Types of representations and warranties in M&A

The Jack Pine - Tom Thomson's

Para la version en castellano ir a este link.

We have seen what are representations and warranties in previous entries of this blog, such as in: Link 1, Link 2, Link 3 and Link 4 (all of them in Spanish).

With this entry we will highlight the four main types of representations and warranties usually included in company’s purchase agreements (M&A transactions). Although representations and warranties exist and are usually used both by the buyer and the seller, the most relevant of them are, by far, those made by the seller. Therefore, now we will focus only on representations and warranties made by the vendor party. In case of distress M&A representations and warranties made by the buyer become more relevant, but this is not our current purpose to remark particularities applicable to distress M&A transactions. In this entry there are some comments regarding distress M&A, available only in Catalan and Spanish.

1) Declarations of the seller referred to the existence and subsistence of past and/or current events.

This type of declarations are used by the seller to descibe the object of the sale, so that the buyer cannot subsequently claim for absence or defect in the consent. Therefore, if certain facts stated are proved non-existent, incorrect or false, the agreed consequences against the issuer.

Among this kind of representations and warranties we can find, for example: statements on the performance of certain environmental controls in the company’s facilities, the correct registration of certain IP rights, the proper functioning of certain software developed by the company, etc.

2) Declarations of the seller referred to future events.

This type of declarations are used to force the seller acting in certain way, or to ensure that certain result is given, and for which the seller, therefore, must make its best efforts to create or promote the result.

Among this kind of representations and warranties we can find, for example: register certain rights of the company, finish to develop certain products, continue investing in certain project, etc.

As a general rule, and without prejudice to the need of regulating the consequences of non-compliance with these statements, in case such future results do not occur, the seller must indemnify the buyer, unless the latter proves the existence of a reason that exonerates from liability. In addition, certain non-compliance may even lead to nullity of the purchase agreement. However, such an extreme consequence should be expressly contemplated, as it needs to be considered as an essential element of the contract linked to this nullity effect.

3) Declarations of the seller referred to possible or expected future events.

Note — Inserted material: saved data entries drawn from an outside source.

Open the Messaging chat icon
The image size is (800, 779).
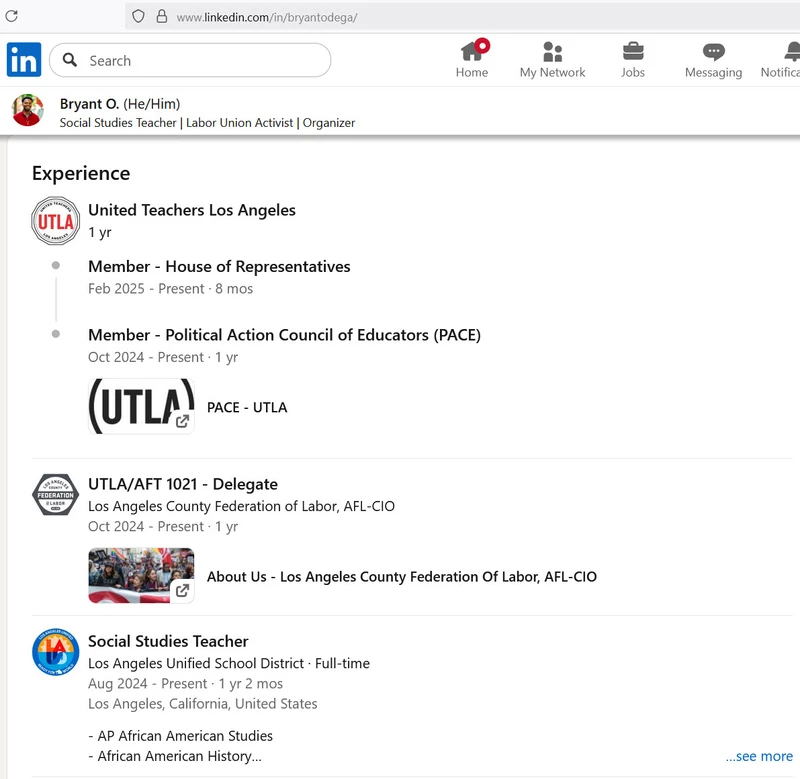click(713, 51)
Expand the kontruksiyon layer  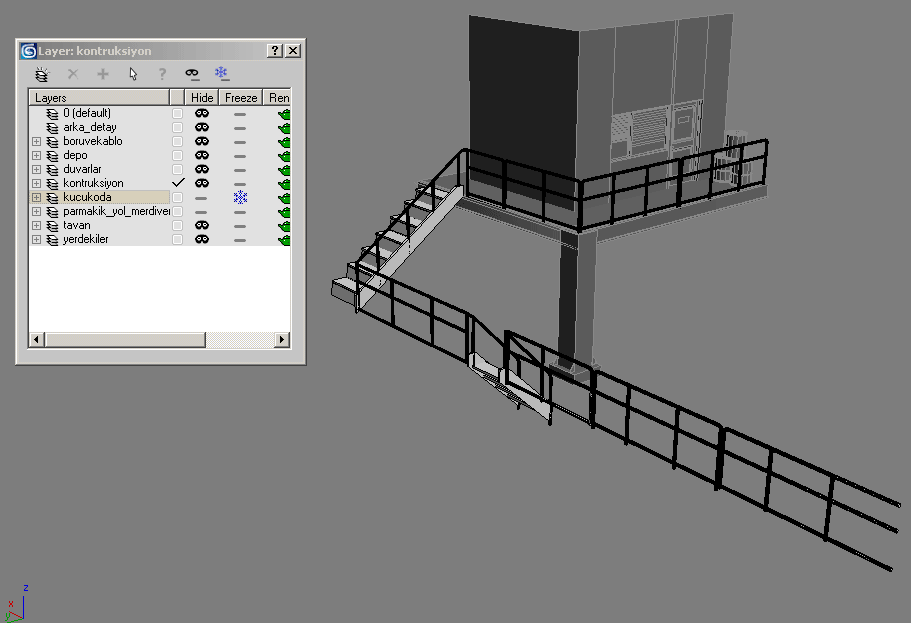point(37,184)
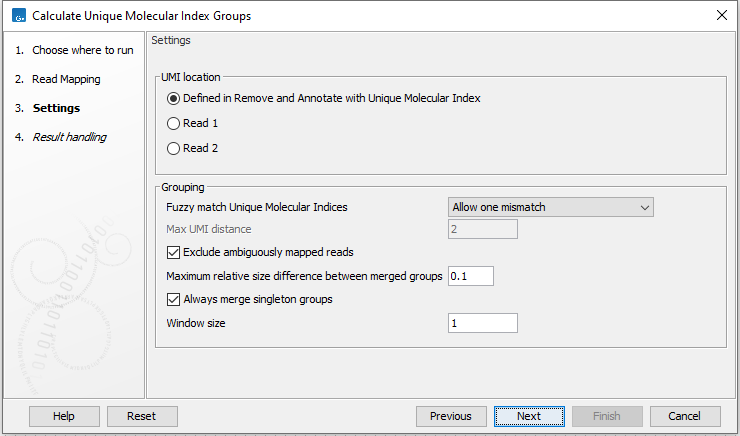Select 'Defined in Remove and Annotate' radio option
Viewport: 740px width, 436px height.
174,98

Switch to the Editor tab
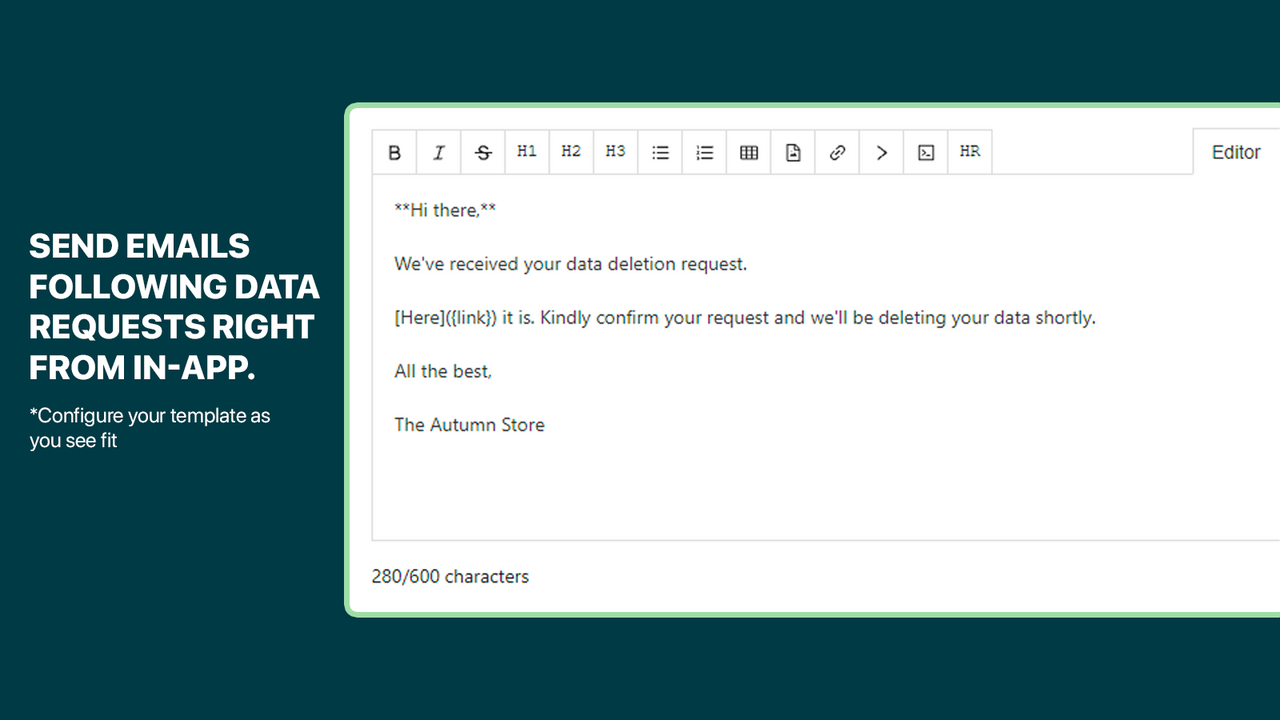1236,153

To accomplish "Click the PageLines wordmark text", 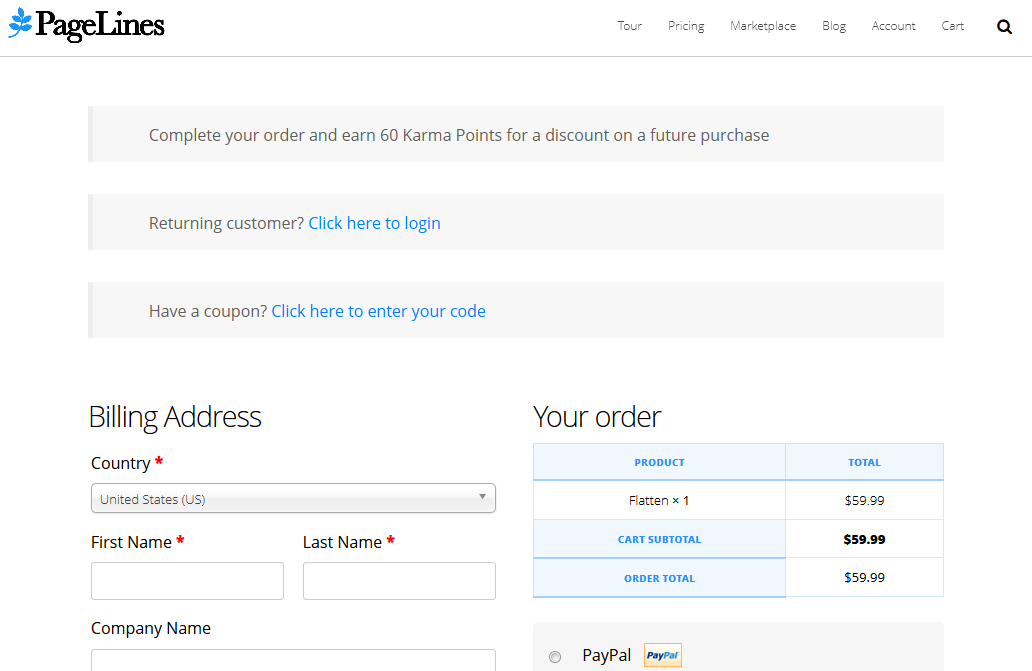I will [100, 25].
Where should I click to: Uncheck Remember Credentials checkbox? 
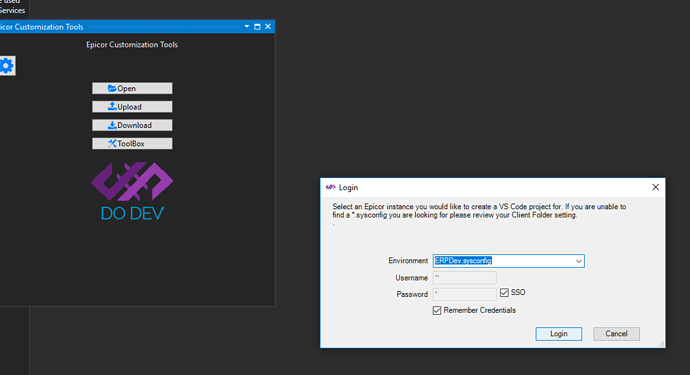[437, 311]
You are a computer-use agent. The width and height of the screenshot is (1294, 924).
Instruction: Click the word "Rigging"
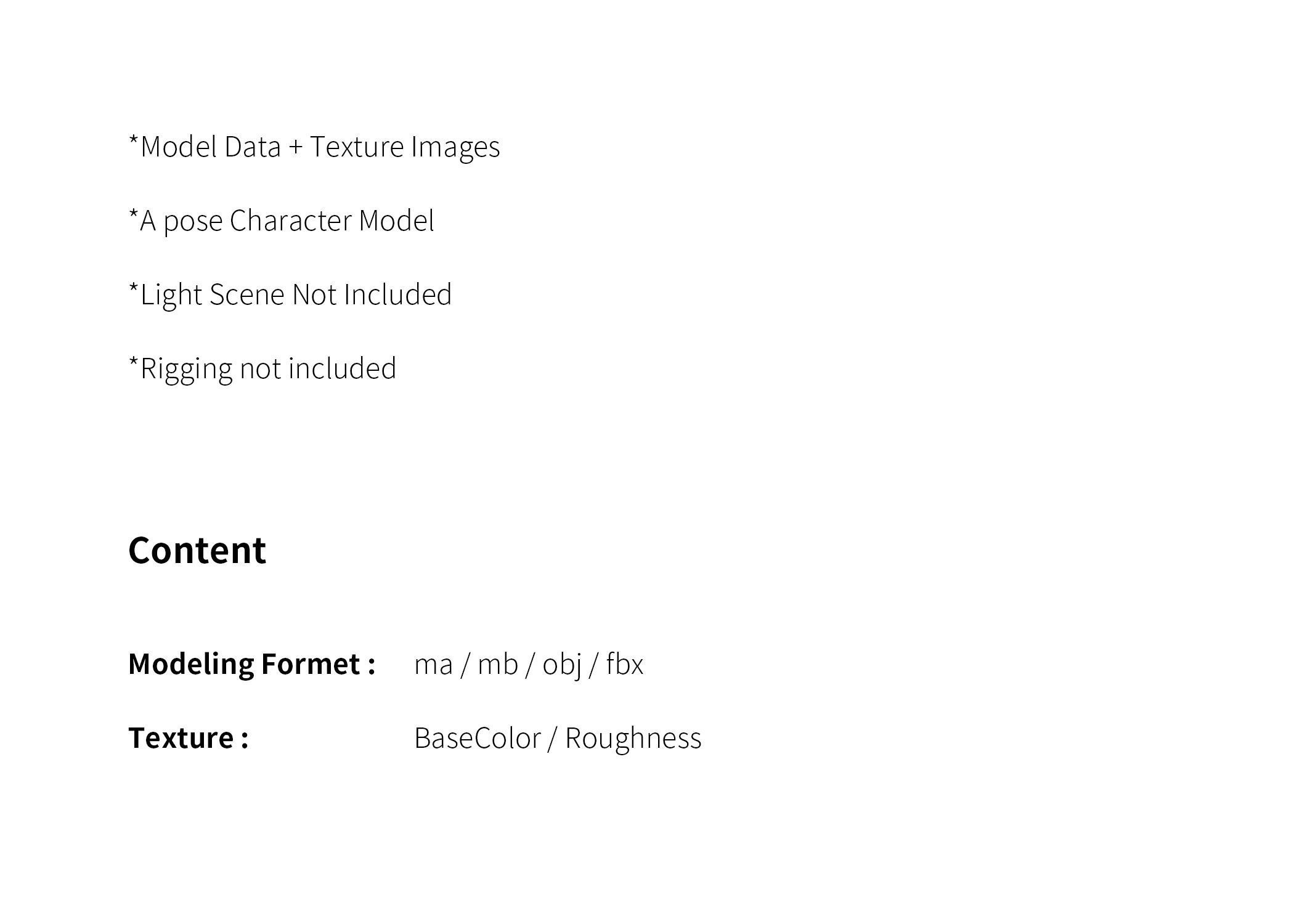pyautogui.click(x=186, y=370)
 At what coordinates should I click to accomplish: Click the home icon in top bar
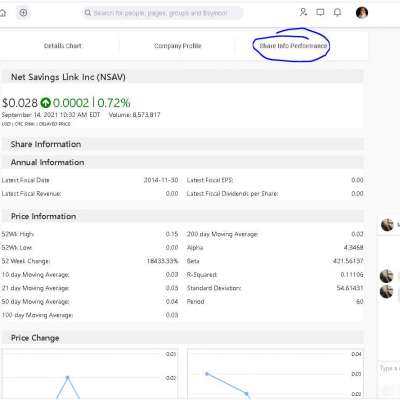point(3,13)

This type of declarations are used for future events in which the seller cannot ensure its compliance. This is, it is referred to future events that responds to seller’s beliefs and that, even in case the seller make its best efforts, such event may not occur. Consequently, non-compliance of declarations of this type must have lower harmful consequences for the seller. In this case the most common consequence is an adjustment of price, and rarely a penalty clause or nullity of the agreement. Additionally, such harmful consequences for the seller should apply only in case declarations were false or negligent at the time them have been issued. Therefore, if them were issued in good faith it would not be considered a sellers breach of contract.

Among this kind of representations and warranties we can find, for example: statements on no foresight of future penalties due to environmental subjects, certain forecast of turnover, the execution of certain commercial agreement or agreements with third parties, etc.

4) Declarations of the seller referred to the characteristics and consequences of its declarations.

This last kind of representations and warranties is especially relevant, because non-compliance of representations and warranties may have no effect against its issuer if its consequences are not expressly provided for. Therefore, the parties must identify which representations and warranties are binding and which are not, and also what are the consequences of non-compliance regarding each and every declaration made.

In case the consequences are not regulated, the parties and the judge may not be able to define the relevance of the breach and its compensation, adjustments or even if it may result in entire nullity of the agreement. Therefore, it is especially relevant to identify the most and less relevant declarations.

In essence, this last kind of representation and warranties provide the rules applicable to the representations and warranties themselves.